Hersh's Dilemma Seymour Hersh insists he had the story nailed down but decided against writing it. The investigative reporter says that in 1983 he developed evidence that Richard Nixon hit his wife, Pat, on three occasions -- twice while he was president -- and that she was hospitalized a number of times. But Hersh says he passed on the story because he could find no connection to public policy. In a talk at Harvard reprinted in Nieman Reports magazine, Hersh was asked why he wrote about John Kennedy's sex life in his latest book but considered alleged presidential wife-beating off-limits. He noted that JFK's Secret Service agents spoke to him on the record, but not the sources involving Nixon. "That story would have been denied by Nixon, his wife. The sources would have gone [haywire] if I'd named them. I talked to a doctor involved. He was in direct violation of the Hippocratic oath. . . . I would have had to walk over the rights of a lot of people who talked to me. Did I know it was true? Yes." But that, he noted, was 15 years ago. "It would be so much easier to write today," Hersh said.

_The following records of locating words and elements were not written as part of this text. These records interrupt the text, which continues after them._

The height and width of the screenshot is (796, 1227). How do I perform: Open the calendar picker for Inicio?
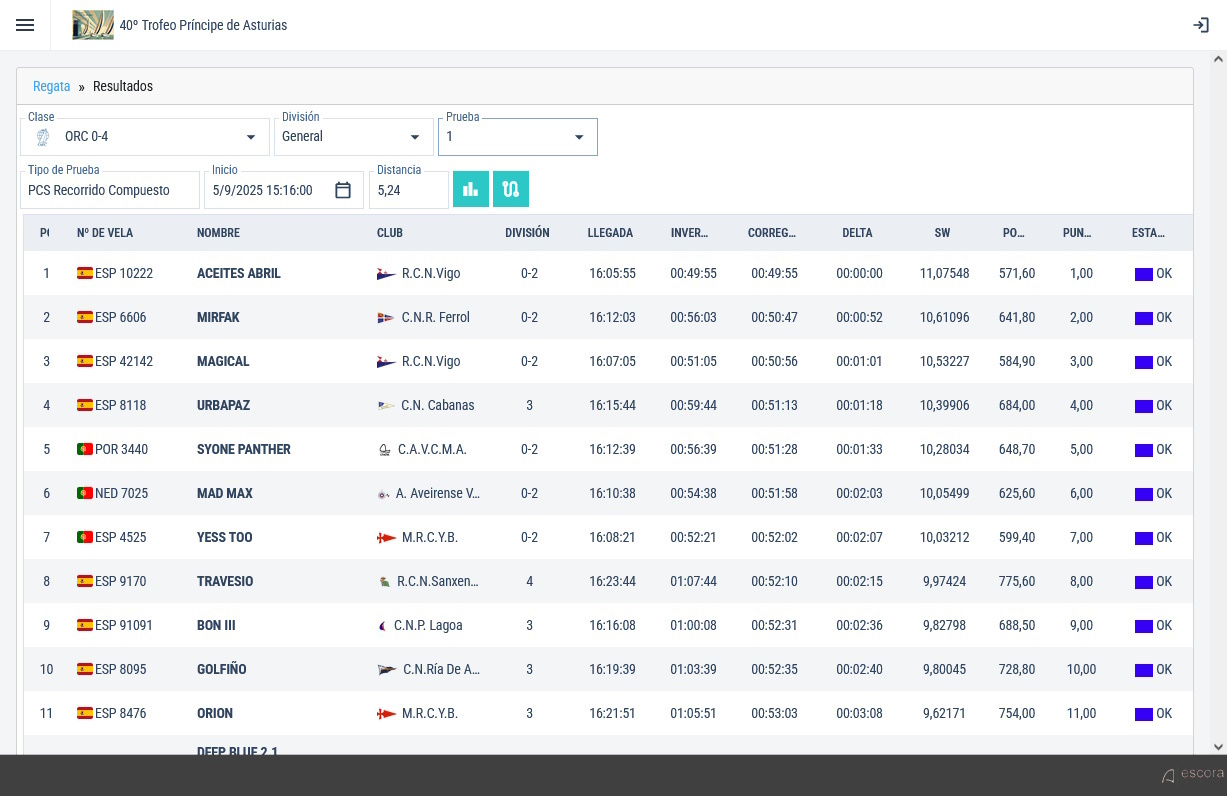(x=343, y=190)
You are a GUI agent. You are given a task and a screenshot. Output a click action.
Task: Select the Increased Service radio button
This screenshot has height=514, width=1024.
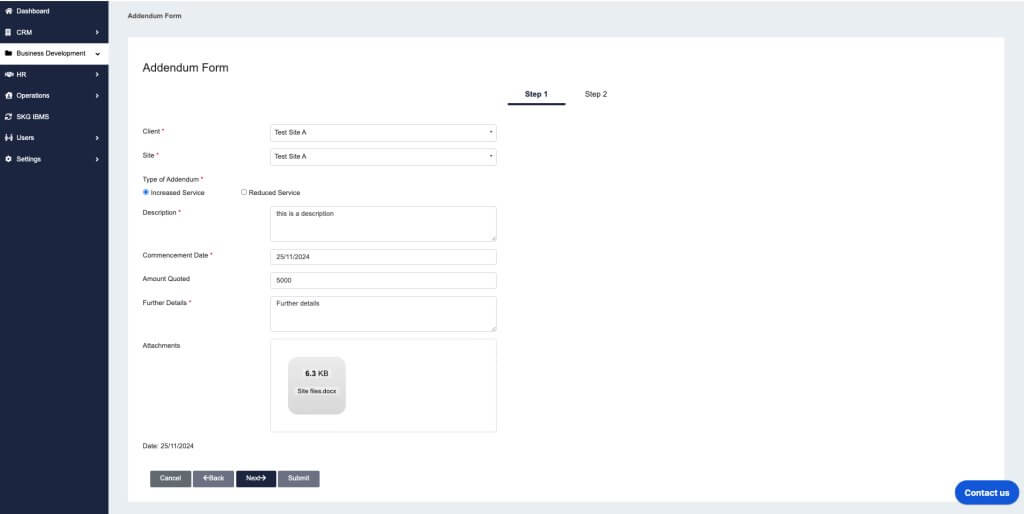click(146, 192)
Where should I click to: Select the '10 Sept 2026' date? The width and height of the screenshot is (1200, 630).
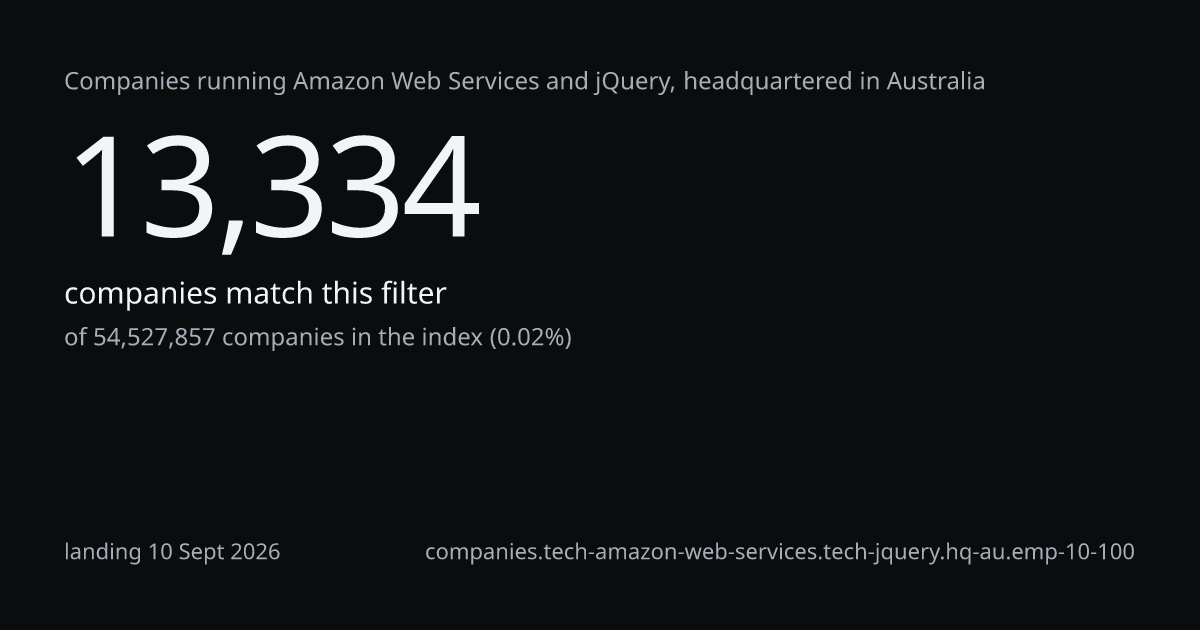214,552

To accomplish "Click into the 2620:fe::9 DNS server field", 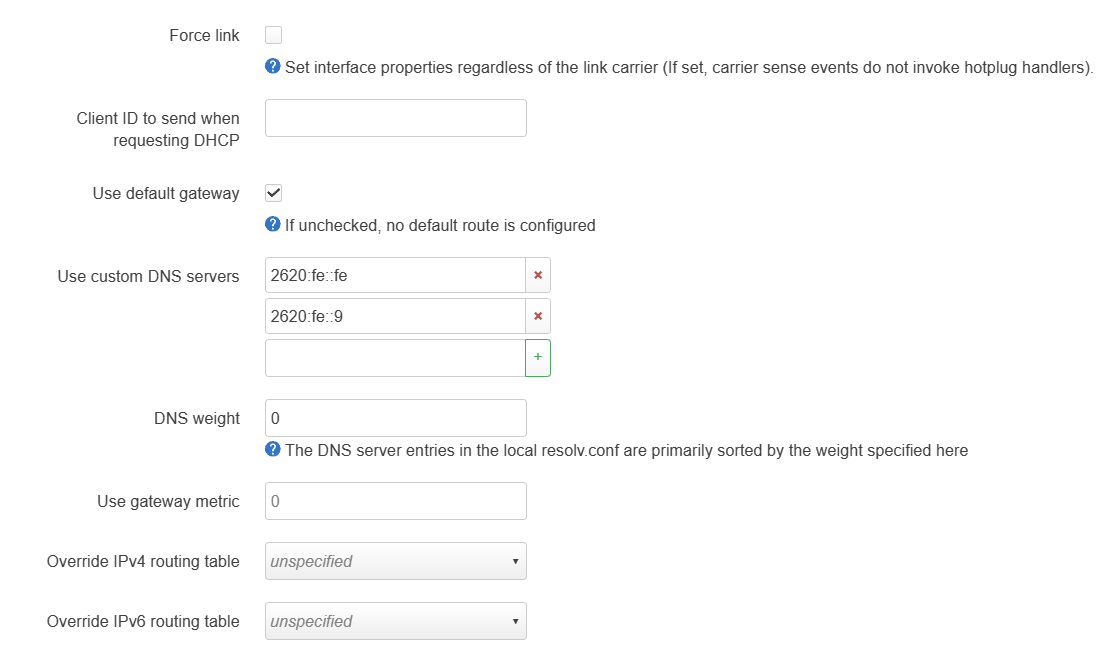I will tap(395, 316).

Mexican Standoff The Mexican immigrant who is facing deportation after his life story was recounted by the Raleigh News & Observer now says he never gave the paper permission to reveal his undocumented status. Julio Granados told the paper that its reporter, Gigi Anders, had assured him she would not disclose that he was in the country illegally. "My name, yes. But not the fact that I'm here without papers," he said. The arrest triggered strong protests from Hispanic leaders. Anders says she repeatedly told Granados that his immigration status would appear in the paper. Editor Anders Gyllenhaal maintains that "we were very careful in going over and over with him what we were doing."
Going Global Is Slate going the paper route? Microsoft's online magazine has struck a deal with the New York Times Syndicate to distribute its material to more than 2,000 news outlets worldwide. "A tremendous honor," says Editor Michael Kinsley. Slate is celebrating another milestone in the mostly free Internet world: In the six weeks since it began charging $19.95 a year, Slate says, it has signed up 20,000 paying customers.
Fox Poll Watch
"Do you think the story of President Clinton's life is more like a PBS documentary or more like an episode of 'Jerry Springer'?" -- Fox News poll.